> _EXERCISE OBJECTIVE_:
Render every line of the rows below as a Markdown table with the columns No. and Line. Give each line its own number and skip any blank lines.

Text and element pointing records
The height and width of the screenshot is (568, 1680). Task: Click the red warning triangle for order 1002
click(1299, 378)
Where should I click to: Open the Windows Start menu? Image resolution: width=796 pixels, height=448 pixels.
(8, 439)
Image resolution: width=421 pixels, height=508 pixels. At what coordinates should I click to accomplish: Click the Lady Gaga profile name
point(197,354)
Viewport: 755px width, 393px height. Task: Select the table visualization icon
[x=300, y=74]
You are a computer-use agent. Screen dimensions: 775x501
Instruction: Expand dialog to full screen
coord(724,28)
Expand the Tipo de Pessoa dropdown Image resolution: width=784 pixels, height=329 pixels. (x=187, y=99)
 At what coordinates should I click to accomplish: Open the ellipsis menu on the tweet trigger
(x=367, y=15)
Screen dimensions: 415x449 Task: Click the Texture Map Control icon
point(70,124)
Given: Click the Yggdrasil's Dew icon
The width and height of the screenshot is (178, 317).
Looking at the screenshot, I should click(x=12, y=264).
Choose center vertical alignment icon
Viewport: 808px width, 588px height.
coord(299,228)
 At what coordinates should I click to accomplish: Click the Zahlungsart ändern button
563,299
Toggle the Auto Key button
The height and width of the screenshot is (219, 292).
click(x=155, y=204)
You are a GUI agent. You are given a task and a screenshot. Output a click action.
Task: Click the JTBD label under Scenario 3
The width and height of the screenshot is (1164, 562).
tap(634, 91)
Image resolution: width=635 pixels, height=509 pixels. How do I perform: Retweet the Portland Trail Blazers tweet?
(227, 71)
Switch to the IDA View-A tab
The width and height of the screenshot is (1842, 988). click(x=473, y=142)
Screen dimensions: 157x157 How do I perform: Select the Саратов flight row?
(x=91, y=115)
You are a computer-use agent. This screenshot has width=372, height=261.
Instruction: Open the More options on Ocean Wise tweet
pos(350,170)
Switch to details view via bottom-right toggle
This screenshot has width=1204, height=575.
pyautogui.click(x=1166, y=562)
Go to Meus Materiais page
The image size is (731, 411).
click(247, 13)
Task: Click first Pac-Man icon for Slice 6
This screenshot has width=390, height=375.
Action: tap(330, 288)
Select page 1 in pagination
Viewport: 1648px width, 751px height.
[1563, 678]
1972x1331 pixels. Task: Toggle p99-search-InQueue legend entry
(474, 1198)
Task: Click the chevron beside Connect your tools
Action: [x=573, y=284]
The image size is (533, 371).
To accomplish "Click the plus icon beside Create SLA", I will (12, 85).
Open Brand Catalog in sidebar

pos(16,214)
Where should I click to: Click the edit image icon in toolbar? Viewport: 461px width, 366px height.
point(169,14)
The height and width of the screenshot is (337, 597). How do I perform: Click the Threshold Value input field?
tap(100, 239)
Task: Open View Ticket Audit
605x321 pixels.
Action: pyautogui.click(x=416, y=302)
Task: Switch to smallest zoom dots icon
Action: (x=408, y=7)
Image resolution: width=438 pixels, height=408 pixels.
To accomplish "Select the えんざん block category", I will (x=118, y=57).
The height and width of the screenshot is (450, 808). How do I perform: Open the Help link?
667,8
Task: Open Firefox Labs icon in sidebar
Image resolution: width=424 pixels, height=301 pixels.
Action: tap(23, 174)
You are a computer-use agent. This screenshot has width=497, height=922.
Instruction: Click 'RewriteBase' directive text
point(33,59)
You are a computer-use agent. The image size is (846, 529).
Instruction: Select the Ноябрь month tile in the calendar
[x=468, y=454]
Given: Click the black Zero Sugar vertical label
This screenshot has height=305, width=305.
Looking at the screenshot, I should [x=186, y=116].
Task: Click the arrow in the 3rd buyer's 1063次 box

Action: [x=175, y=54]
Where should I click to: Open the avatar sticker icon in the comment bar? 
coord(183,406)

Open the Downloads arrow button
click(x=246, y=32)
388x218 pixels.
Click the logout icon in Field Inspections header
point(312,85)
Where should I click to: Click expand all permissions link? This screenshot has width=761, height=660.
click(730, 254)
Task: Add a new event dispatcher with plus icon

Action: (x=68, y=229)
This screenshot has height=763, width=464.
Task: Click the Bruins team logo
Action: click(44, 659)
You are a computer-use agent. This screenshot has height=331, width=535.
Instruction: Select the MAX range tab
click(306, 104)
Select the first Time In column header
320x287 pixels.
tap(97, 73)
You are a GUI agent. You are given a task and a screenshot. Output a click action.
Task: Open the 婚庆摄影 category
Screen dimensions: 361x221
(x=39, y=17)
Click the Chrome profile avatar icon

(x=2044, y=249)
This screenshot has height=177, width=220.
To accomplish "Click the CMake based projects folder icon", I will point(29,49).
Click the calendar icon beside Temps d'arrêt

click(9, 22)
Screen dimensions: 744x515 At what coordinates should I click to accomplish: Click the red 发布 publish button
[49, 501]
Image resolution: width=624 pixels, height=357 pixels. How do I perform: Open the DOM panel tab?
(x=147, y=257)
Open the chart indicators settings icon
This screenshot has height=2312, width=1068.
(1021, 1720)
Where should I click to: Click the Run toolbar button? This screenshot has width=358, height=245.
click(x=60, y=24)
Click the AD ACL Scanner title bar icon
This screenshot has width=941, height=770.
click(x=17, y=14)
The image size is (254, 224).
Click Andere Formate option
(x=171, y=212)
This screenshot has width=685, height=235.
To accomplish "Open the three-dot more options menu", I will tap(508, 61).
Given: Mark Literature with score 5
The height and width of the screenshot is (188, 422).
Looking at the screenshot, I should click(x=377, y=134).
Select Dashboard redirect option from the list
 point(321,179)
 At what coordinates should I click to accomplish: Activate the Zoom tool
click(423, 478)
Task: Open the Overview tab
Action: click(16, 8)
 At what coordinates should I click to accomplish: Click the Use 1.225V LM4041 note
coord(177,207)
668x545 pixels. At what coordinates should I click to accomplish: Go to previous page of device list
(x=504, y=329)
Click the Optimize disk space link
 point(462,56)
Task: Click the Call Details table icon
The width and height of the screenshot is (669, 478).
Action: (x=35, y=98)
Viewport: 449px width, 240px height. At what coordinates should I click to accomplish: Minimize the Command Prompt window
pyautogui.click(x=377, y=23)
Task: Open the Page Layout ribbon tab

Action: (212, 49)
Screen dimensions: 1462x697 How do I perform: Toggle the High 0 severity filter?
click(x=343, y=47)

> _RESULT FOR THIS TASK_:
| No. | Line |
|---|---|
| 1 | The height and width of the screenshot is (568, 1680). Task: Click the red warning triangle for order 1002 |
| 2 | click(1299, 378) |
| 3 | Where should I click to: Open the Windows Start menu? Image resolution: width=796 pixels, height=448 pixels. |
| 4 | (8, 439) |
| 5 | Image resolution: width=421 pixels, height=508 pixels. At what coordinates should I click to accomplish: Click the Lady Gaga profile name |
| 6 | point(197,354) |
| 7 | Viewport: 755px width, 393px height. Task: Select the table visualization icon |
| 8 | [x=300, y=74] |
| 9 | You are a computer-use agent. Screen dimensions: 775x501 |
| 10 | Instruction: Expand dialog to full screen |
| 11 | coord(724,28) |
| 12 | Expand the Tipo de Pessoa dropdown Image resolution: width=784 pixels, height=329 pixels. (x=187, y=99) |
| 13 |  At what coordinates should I click to accomplish: Open the ellipsis menu on the tweet trigger |
| 14 | (x=367, y=15) |
| 15 | Screen dimensions: 415x449 Task: Click the Texture Map Control icon |
| 16 | point(70,124) |
| 17 | Given: Click the Yggdrasil's Dew icon |
| 18 | The width and height of the screenshot is (178, 317). |
| 19 | Looking at the screenshot, I should click(x=12, y=264). |
| 20 | Choose center vertical alignment icon |
| 21 | Viewport: 808px width, 588px height. |
| 22 | coord(299,228) |
| 23 |  At what coordinates should I click to accomplish: Click the Zahlungsart ändern button |
| 24 | 563,299 |
| 25 | Toggle the Auto Key button |
| 26 | The height and width of the screenshot is (219, 292). |
| 27 | click(x=155, y=204) |
| 28 | You are a GUI agent. You are given a task and a screenshot. Output a click action. |
| 29 | Task: Click the JTBD label under Scenario 3 |
| 30 | The width and height of the screenshot is (1164, 562). |
| 31 | tap(634, 91) |
| 32 | Image resolution: width=635 pixels, height=509 pixels. How do I perform: Retweet the Portland Trail Blazers tweet? |
| 33 | (227, 71) |
| 34 | Switch to the IDA View-A tab |
| 35 | The width and height of the screenshot is (1842, 988). click(x=473, y=142) |
| 36 | Screen dimensions: 157x157 How do I perform: Select the Саратов flight row? |
| 37 | (x=91, y=115) |
| 38 | You are a computer-use agent. This screenshot has width=372, height=261. |
| 39 | Instruction: Open the More options on Ocean Wise tweet |
| 40 | pos(350,170) |
| 41 | Switch to details view via bottom-right toggle |
| 42 | This screenshot has width=1204, height=575. |
| 43 | pyautogui.click(x=1166, y=562) |
| 44 | Go to Meus Materiais page |
| 45 | The image size is (731, 411). |
| 46 | click(247, 13) |
| 47 | Task: Click first Pac-Man icon for Slice 6 |
| 48 | This screenshot has width=390, height=375. |
| 49 | Action: tap(330, 288) |
| 50 | Select page 1 in pagination |
| 51 | Viewport: 1648px width, 751px height. |
| 52 | [1563, 678] |
| 53 | 1972x1331 pixels. Task: Toggle p99-search-InQueue legend entry |
| 54 | (474, 1198) |
| 55 | Task: Click the chevron beside Connect your tools |
| 56 | Action: [x=573, y=284] |
| 57 | The image size is (533, 371). |
| 58 | To accomplish "Click the plus icon beside Create SLA", I will (12, 85). |
| 59 | Open Brand Catalog in sidebar |
| 60 | pos(16,214) |
| 61 | Where should I click to: Click the edit image icon in toolbar? Viewport: 461px width, 366px height. |
| 62 | point(169,14) |
| 63 | The height and width of the screenshot is (337, 597). How do I perform: Click the Threshold Value input field? |
| 64 | tap(100, 239) |
| 65 | Task: Open View Ticket Audit |
| 66 | 605x321 pixels. |
| 67 | Action: pyautogui.click(x=416, y=302) |
| 68 | Task: Switch to smallest zoom dots icon |
| 69 | Action: (x=408, y=7) |
| 70 | Image resolution: width=438 pixels, height=408 pixels. |
| 71 | To accomplish "Select the えんざん block category", I will (x=118, y=57). |
| 72 | The height and width of the screenshot is (450, 808). How do I perform: Open the Help link? |
| 73 | 667,8 |
| 74 | Task: Open Firefox Labs icon in sidebar |
| 75 | Image resolution: width=424 pixels, height=301 pixels. |
| 76 | Action: tap(23, 174) |
| 77 | You are a computer-use agent. This screenshot has width=497, height=922. |
| 78 | Instruction: Click 'RewriteBase' directive text |
| 79 | point(33,59) |
| 80 | You are a computer-use agent. The image size is (846, 529). |
| 81 | Instruction: Select the Ноябрь month tile in the calendar |
| 82 | [x=468, y=454] |
| 83 | Given: Click the black Zero Sugar vertical label |
| 84 | This screenshot has height=305, width=305. |
| 85 | Looking at the screenshot, I should [x=186, y=116]. |
| 86 | Task: Click the arrow in the 3rd buyer's 1063次 box |
| 87 | Action: [x=175, y=54] |
| 88 | Where should I click to: Open the avatar sticker icon in the comment bar?  |
| 89 | coord(183,406) |
| 90 | Open the Downloads arrow button |
| 91 | click(x=246, y=32) |
| 92 | 388x218 pixels. |
| 93 | Click the logout icon in Field Inspections header |
| 94 | point(312,85) |
| 95 | Where should I click to: Click expand all permissions link? This screenshot has width=761, height=660. |
| 96 | click(730, 254) |
| 97 | Task: Add a new event dispatcher with plus icon |
| 98 | Action: (x=68, y=229) |
| 99 | This screenshot has height=763, width=464. |
| 100 | Task: Click the Bruins team logo |
| 101 | Action: click(44, 659) |
| 102 | You are a computer-use agent. This screenshot has height=331, width=535. |
| 103 | Instruction: Select the MAX range tab |
| 104 | click(306, 104) |
| 105 | Select the first Time In column header |
| 106 | 320x287 pixels. |
| 107 | tap(97, 73) |
| 108 | You are a GUI agent. You are given a task and a screenshot. Output a click action. |
| 109 | Task: Open the 婚庆摄影 category |
| 110 | Screen dimensions: 361x221 |
| 111 | (x=39, y=17) |
| 112 | Click the Chrome profile avatar icon |
| 113 | (x=2044, y=249) |
| 114 | This screenshot has height=177, width=220. |
| 115 | To accomplish "Click the CMake based projects folder icon", I will point(29,49). |
| 116 | Click the calendar icon beside Temps d'arrêt |
| 117 | click(9, 22) |
| 118 | Screen dimensions: 744x515 At what coordinates should I click to accomplish: Click the red 发布 publish button |
| 119 | [49, 501] |
| 120 | Image resolution: width=624 pixels, height=357 pixels. How do I perform: Open the DOM panel tab? |
| 121 | (x=147, y=257) |
| 122 | Open the chart indicators settings icon |
| 123 | This screenshot has height=2312, width=1068. |
| 124 | (1021, 1720) |
| 125 | Where should I click to: Click the Run toolbar button? This screenshot has width=358, height=245. |
| 126 | click(x=60, y=24) |
| 127 | Click the AD ACL Scanner title bar icon |
| 128 | This screenshot has width=941, height=770. |
| 129 | click(x=17, y=14) |
| 130 | The image size is (254, 224). |
| 131 | Click Andere Formate option |
| 132 | (x=171, y=212) |
| 133 | This screenshot has width=685, height=235. |
| 134 | To accomplish "Open the three-dot more options menu", I will tap(508, 61). |
| 135 | Given: Mark Literature with score 5 |
| 136 | The height and width of the screenshot is (188, 422). |
| 137 | Looking at the screenshot, I should click(x=377, y=134). |
| 138 | Select Dashboard redirect option from the list |
| 139 |  point(321,179) |
| 140 |  At what coordinates should I click to accomplish: Activate the Zoom tool |
| 141 | click(423, 478) |
| 142 | Task: Open the Overview tab |
| 143 | Action: click(16, 8) |
| 144 |  At what coordinates should I click to accomplish: Click the Use 1.225V LM4041 note |
| 145 | coord(177,207) |
| 146 | 668x545 pixels. At what coordinates should I click to accomplish: Go to previous page of device list |
| 147 | (x=504, y=329) |
| 148 | Click the Optimize disk space link |
| 149 |  point(462,56) |
| 150 | Task: Click the Call Details table icon |
| 151 | The width and height of the screenshot is (669, 478). |
| 152 | Action: (x=35, y=98) |
| 153 | Viewport: 449px width, 240px height. At what coordinates should I click to accomplish: Minimize the Command Prompt window |
| 154 | pyautogui.click(x=377, y=23) |
| 155 | Task: Open the Page Layout ribbon tab |
| 156 | Action: (212, 49) |
| 157 | Screen dimensions: 1462x697 How do I perform: Toggle the High 0 severity filter? |
| 158 | click(x=343, y=47) |